Tuesday, June 26, 2007

Is This Supposed to be a Death Blow?

The Times ran its second "Murdochracy" article today, and again told us stuff we already knew, with a few added details. The upshot seemed to be that Rupert, unlike a grownup news organization, was willing to do favors for the powers that be in return for access to markets. On China, Rupert's hands are dirty. We all knew this already. He has consistently trimmed his news and content to suit the Party, and has gotten some but not all that much in return. In this, he differs from the other media conglomerates only in the degree to which he has succeeded, which also corresponds to the degree to which we know about his dealings. This is not to say that the point of the Times piece is wrong, but that it does not make the larger point: that it is the nature of media conglomerates to pervert journalism. Instead, by framing Rupert as egregious, it makes the opposite point.

Rupert's operatives have sort of swatted back, and the Times piece does the honorable thing:

News Corporation officials in Beijing and Hong Kong declined to comment for this article.
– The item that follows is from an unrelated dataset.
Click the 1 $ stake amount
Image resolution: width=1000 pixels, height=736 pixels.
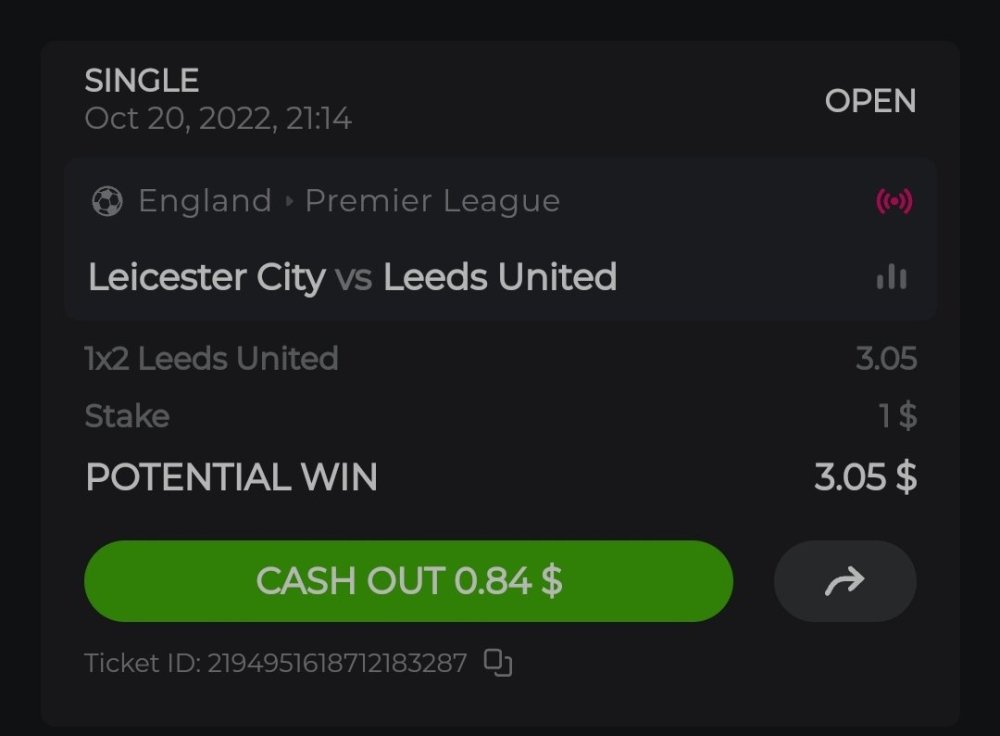[898, 416]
After The New York Times began a two-part series on Monday about how Mr. Murdoch operates his company, the News Corporation issued a statement:

“News Corp. has consistently cooperated with The New York Times in its coverage of the company. However, the agenda for this unprecedented series is so blatantly designed to further the Times’s commercial self interests — by undermining a direct competitor poised to become an even more formidable competitor — that it would be reckless of us to participate in their malicious assault. Ironically, The Times, by using its news pages to advance its own corporate business agenda, is doing the precise thing they accuse us of doing without any evidence.”

Of course News Corp is right, in one sense, and wrong in the other. The agenda of the Times is clear--it has invested resources in a rare and highly visible way on a story that will work against News Corp's takeover of Dow Jones. But it's not about the business interests of the NYT Corp. We know it's just News Corp they object to--that the Times doesn't have the same problem with and wouldn't run the same stories on GE or Google or any other player taking over Dow Jones. Rupert doesn't belong because he's a barbarian, not because combining Dow Jones with News Corp would make it too powerful a competitor. In fact, any other suitor would pose a bigger bidness challenge to NYT Corp. Rupert would move WSJ toward a different market niche--less about prestige public affairs journalism and more about simply money, I suspect--turn it more into the IBD.

No, it's ideology, not financial self-interest, that impels coverage like this. Hooray for ideology, when it works. Like a broken clock, the notion of professional autonomy in journalism within the media industries is going to produce the correct time once or twice a day (depending on the type of clock, of course). I was hoping that this series would be one of them. No; but it could have been worse.